À huit jours du second tour de l’élection présidentielle péruvienne, prévu le 7 juin, la candidate de droite populiste Keiko Fujimori a été la cible d’une importante mobilisation citoyenne. Samedi 30 mai, des milliers de manifestants ont convergé vers le centre de Lima pour exprimer leur opposition à sa candidature. La capitale péruvienne a ainsi été le théâtre d’un rassemblement d’ampleur, alimenté par le rejet que suscite la figure de Keiko Fujimori dans une partie de l’électorat.

Une candidature controversée

Keiko Fujimori, âgée de 51 ans, brigue la présidence pour la quatrième fois. Elle est la fille d’Alberto Fujimori, ancien chef de l’État péruvien condamné à seize ans de prison pour crimes contre l’humanité. Ce passé pèse lourdement sur sa campagne. Pour les opposants, porter le nom Fujimori sur un bulletin de vote revient à cautionner un héritage autoritaire et répressif. Les manifestants reprochent également à la candidate sa proximité avec certains milieux d’affaires et son discours sécuritaire.

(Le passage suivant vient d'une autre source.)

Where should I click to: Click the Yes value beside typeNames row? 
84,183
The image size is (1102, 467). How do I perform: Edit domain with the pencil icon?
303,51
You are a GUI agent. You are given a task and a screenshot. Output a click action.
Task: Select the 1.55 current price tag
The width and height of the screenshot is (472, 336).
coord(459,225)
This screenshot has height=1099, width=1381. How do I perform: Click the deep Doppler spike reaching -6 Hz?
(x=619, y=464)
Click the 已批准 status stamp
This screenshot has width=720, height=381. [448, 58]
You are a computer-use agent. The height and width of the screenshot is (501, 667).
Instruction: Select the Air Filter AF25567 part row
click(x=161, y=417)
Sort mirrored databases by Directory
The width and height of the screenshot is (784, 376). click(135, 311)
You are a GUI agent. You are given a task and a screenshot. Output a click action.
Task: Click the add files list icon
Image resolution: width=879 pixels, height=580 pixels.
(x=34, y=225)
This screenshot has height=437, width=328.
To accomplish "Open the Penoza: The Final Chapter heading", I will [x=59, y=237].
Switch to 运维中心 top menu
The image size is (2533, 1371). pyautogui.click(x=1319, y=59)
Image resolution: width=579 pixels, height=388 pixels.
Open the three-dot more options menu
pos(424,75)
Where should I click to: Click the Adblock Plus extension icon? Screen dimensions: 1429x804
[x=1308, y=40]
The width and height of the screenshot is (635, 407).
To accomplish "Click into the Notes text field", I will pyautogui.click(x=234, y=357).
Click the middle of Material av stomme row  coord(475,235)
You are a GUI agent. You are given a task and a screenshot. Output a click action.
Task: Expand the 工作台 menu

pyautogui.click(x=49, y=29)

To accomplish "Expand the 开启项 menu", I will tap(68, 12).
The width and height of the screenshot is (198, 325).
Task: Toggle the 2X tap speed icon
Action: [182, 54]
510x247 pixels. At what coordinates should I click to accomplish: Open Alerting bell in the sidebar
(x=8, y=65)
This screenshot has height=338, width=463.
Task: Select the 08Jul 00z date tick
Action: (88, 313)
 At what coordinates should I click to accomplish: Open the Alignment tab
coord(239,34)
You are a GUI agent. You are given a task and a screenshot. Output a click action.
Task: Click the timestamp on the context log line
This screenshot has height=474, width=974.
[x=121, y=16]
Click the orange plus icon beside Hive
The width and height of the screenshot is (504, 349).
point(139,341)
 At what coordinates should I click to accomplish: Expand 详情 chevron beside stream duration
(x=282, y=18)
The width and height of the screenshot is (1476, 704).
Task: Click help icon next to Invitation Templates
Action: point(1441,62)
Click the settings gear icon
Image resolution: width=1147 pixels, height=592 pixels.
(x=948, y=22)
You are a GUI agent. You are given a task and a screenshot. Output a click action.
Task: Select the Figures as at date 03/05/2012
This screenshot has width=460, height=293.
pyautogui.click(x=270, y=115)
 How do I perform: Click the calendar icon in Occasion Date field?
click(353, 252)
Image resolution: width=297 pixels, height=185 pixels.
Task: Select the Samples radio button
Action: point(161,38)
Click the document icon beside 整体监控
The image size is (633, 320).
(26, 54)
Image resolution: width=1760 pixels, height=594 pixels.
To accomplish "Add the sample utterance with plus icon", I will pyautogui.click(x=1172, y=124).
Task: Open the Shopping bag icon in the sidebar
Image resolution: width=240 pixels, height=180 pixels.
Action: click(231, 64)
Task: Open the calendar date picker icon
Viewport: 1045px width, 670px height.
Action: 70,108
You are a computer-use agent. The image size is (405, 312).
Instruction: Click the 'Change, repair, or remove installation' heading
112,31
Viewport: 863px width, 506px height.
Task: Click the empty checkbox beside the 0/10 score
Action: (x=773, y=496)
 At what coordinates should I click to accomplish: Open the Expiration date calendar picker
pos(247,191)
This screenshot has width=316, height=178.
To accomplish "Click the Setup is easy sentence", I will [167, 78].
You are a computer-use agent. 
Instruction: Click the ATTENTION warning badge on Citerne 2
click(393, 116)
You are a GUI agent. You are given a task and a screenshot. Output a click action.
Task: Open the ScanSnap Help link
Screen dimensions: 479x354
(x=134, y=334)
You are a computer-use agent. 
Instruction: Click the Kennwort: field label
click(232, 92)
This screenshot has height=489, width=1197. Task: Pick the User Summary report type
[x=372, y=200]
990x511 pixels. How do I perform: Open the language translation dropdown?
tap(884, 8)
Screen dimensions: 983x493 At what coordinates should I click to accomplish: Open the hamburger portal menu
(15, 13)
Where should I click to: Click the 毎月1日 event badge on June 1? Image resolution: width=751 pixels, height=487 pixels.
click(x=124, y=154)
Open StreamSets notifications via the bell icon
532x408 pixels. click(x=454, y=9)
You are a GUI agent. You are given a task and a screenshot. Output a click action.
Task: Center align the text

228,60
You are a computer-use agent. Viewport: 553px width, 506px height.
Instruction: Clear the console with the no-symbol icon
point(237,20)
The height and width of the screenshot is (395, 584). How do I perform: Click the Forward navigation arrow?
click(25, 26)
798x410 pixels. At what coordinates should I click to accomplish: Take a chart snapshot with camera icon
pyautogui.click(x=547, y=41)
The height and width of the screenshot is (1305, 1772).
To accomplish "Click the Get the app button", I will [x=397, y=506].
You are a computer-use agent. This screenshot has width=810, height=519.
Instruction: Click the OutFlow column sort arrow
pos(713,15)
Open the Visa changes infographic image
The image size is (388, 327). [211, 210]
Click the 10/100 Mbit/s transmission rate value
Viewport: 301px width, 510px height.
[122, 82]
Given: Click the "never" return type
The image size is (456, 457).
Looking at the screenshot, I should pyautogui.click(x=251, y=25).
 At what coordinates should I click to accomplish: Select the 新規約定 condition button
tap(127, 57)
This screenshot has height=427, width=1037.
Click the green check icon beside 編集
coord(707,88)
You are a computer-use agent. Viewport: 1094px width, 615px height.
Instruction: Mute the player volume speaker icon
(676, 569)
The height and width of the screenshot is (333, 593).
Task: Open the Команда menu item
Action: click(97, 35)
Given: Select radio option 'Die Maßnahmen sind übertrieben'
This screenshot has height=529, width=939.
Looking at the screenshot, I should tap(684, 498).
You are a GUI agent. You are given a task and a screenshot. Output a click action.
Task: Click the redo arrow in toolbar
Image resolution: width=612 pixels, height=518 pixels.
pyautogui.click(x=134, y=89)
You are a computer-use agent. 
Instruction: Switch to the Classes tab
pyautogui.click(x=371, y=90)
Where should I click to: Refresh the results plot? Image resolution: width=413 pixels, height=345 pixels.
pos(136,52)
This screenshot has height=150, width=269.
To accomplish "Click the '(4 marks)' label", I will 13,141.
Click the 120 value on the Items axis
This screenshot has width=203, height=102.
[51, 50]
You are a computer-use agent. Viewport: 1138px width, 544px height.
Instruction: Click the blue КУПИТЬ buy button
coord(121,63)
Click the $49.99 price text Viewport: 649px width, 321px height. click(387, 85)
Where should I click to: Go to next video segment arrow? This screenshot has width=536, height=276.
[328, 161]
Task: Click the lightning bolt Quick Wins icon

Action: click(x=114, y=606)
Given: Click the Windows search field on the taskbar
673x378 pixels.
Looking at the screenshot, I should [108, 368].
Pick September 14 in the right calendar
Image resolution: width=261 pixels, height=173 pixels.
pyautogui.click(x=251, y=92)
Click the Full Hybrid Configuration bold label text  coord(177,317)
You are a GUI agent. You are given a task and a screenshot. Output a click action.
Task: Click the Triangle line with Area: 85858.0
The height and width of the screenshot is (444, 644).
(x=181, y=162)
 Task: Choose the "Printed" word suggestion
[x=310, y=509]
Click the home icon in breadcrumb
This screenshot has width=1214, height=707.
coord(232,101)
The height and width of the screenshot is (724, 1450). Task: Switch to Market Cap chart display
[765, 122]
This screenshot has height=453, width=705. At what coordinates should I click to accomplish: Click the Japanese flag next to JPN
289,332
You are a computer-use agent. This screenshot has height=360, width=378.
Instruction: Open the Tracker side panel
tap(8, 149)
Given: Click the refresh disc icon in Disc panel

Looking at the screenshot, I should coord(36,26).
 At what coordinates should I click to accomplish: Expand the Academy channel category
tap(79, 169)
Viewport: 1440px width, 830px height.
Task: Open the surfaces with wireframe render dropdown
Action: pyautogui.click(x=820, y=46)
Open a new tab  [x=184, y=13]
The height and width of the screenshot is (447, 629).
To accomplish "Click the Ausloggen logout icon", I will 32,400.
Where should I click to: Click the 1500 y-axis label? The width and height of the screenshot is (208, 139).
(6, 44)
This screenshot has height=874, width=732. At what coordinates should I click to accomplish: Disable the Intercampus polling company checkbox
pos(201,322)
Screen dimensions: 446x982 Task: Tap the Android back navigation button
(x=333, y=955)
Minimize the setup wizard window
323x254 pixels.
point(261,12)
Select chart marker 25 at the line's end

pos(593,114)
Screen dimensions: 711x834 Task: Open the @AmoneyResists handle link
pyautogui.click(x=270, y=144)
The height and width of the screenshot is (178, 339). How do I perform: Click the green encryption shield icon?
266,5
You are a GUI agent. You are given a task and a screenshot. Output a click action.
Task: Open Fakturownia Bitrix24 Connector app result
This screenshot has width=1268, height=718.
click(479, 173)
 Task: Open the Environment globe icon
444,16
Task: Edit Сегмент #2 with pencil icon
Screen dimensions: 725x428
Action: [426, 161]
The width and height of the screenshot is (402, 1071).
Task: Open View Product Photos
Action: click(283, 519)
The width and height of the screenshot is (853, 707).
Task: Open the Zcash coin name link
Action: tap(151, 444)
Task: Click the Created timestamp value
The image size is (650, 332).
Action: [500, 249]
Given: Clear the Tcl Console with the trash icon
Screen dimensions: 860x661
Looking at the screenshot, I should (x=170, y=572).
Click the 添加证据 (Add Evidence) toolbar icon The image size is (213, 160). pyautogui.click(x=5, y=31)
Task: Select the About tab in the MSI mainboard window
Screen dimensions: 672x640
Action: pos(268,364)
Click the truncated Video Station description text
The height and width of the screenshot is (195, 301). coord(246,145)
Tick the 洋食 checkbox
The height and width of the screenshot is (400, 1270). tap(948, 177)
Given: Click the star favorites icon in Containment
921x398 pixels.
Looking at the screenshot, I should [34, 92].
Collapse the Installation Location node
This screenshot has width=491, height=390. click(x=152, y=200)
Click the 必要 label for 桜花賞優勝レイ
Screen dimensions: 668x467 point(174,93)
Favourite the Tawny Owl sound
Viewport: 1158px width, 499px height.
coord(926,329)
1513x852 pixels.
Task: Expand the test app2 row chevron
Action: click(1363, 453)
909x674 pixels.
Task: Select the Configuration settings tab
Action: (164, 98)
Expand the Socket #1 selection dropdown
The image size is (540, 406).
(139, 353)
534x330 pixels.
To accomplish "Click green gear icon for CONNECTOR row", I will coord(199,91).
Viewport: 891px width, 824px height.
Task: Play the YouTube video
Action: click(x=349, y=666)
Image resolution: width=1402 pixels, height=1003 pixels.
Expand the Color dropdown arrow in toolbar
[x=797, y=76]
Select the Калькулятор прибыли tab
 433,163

Les organisateurs de la marche, issus de collectifs de défense des droits humains, d’associations de jeunes et de partis de gauche, ont dénoncé ce qu’ils considèrent comme un risque pour la démocratie péruvienne. « Nous ne voulons pas d’un retour au passé, nous voulons un avenir sans corruption ni impunité », a déclaré l’une des porte-parole du mouvement. Aucun incident majeur n’a été signalé lors de ce rassemblement, qui s’est déroulé dans le calme.

Le contexte électoral

Le second tour oppose Keiko Fujimori à un candidat de gauche, dont le nom n’a pas encore été confirmé par les autorités électorales au moment de la manifestation. La campagne a été marquée par une forte polarisation. Les sondages donnent les deux candidats dans un mouchoir de poche, rendant l’issue du scrutin incertaine. Le Pérou, plongé dans une crise politique chronique, connaît une instabilité ministérielle et une défiance croissante envers les institutions.

La candidate Fujimori a tenté de se présenter comme une voix de l’ordre et du développement économique, mais ses opposants lui rappellent régulièrement les années de pouvoir de son père, marquées par des violations des droits de l’homme et des scandales de corruption. Alberto Fujimori, libéré en décembre 2023 après une décision de justice controversée, reste une figure clivante. Sa présence dans le débat public ravive les douleurs de la période 1990-2000.

Une mobilisation qui pourrait s’amplifier

Les organisateurs de la manifestation de samedi ont annoncé leur intention de maintenir la pression jusqu’au scrutin. D’autres rassemblements sont prévus dans les jours à venir, notamment à Arequipa et Cusco, deuxième et troisième villes du pays. La police nationale avait déployé un dispositif important pour encadrer le défilé, mais aucun débordement n’a été constaté.

Les manifestations contre Keiko Fujimori ne sont pas nouvelles : lors des précédentes élections de 2011, 2016 et 2021, des mobilisations similaires avaient eu lieu. Mais l’approche du second tour de 2026 intervient dans un climat social tendu, marqué par l’inflation et la lassitude politique. Pour de nombreux Péruviens, ce scrutin représente un choix entre la continuité d’un système jugé corrompu et un changement incarné par la gauche radicale.

Une candidate habituée des seconds tours

Keiko Fujimori a déjà été battue de justesse en 2021 par Pedro Castillo, avant que ce dernier ne soit destitué. Elle dispose d’un socle électoral solide, notamment dans les zones rurales et parmi les électeurs les plus âgés, qui gardent un souvenir positif des politiques économiques de son père. Mais sa cote de popularité reste faible dans les grandes villes et auprès des jeunes, qui sont massivement descendus dans la rue samedi.

La candidate n’a pour l’instant pas réagi directement à la manifestation, mais son équipe de campagne a dénoncé des « tentatives d’intimidation » de la part de l’opposition. Le scrutin du 7 juin s’annonce serré et pourrait une nouvelle fois révéler les fractures profondes de la société péruvienne.